18 Mayıs 2024 Cumartesi

Şenyaşar ailesini avukatı Duran: Katliam failleri korunuyor

ETHA'ya Şenyaşar ailesinin hukuk mücadelesine yönelik değerlendirmelerde bulunan Avukat Bülent Duran, katliamı gerçekleştirenlerin AKP iktidarı tarafından korunduğunu söyledi. Sürecin hukuka aykırı ilerlediğinin altını çizen Duran, ailenin yürüttüğü adalet mücadelesinin kıymetine dikkat çekti ve tüm kamuoyuna dayanışma çağrısı yaptı. 

Türkiye'de yargı sistemi AKP/MHP faşist iktidarının maşası haline geldi.
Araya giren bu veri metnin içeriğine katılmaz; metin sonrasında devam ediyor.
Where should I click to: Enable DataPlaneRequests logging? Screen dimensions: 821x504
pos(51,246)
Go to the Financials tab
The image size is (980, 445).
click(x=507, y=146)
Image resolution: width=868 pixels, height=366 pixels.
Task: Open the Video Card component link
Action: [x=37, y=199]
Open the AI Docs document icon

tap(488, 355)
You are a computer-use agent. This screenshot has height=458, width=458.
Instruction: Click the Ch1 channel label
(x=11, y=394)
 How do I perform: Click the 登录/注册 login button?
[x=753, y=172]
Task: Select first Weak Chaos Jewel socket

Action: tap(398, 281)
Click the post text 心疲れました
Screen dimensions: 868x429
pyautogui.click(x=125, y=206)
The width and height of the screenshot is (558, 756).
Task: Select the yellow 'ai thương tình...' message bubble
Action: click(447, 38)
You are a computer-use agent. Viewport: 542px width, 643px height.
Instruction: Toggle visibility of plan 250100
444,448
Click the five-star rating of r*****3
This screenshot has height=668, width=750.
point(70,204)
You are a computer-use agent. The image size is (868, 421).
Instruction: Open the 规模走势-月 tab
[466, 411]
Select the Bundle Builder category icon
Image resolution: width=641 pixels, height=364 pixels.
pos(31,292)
Öyle ki, iktidara yakın olanların işledikleri suçların boyutu ne kadar büyük olursa olsun, bir şekilde korunuyor; suçu işleyenler değil suça maruz kalanlar cezalandırılıyor. 

Bunun son örneği ise Urfa'nın Suruç ilçesinde 14 Haziran 2018 yılında yaşandı. 

AKP'li Milletvekili İbrahim Halil Yıldız'ın korumaları ve akrabalarının seçim çalışmaları sırasında, iş yerine girdikleri Şenyaşarlardan, "oy verilmeyeceği" yönünde yanıt aldıktan sonra başlattıkları saldırı, Suruç Devlet Hastanesi'nde devam etti. Yüzlerce kişi ellerinde sopa, silah, kesici ve delici aletlerle Şenyaşar ailesine saldırdı. 

Saldırı sonucu 64 yaşındaki baba Esvet Şenyaşar ile oğulları 38 yaşındaki Adil ve 33 yaşındaki Celal Şenyaşar katledildi. Katliamdan son anda kurtulan Fadıl Şenyaşar ise taburcu olduktan sonra tutuklandı ve 37 yıl 9 ay hapis cezası verildi. 

Anne Emine Şenyaşar ve oğlu Ferit Şenyaşar, "adalet" talebiyle nöbete başladı. 6 aydır Urfa Adliyesi önünde nöbet tutan Şenyaşar ailesi, adalet mücadelesini Ankara'ya taşıyacak.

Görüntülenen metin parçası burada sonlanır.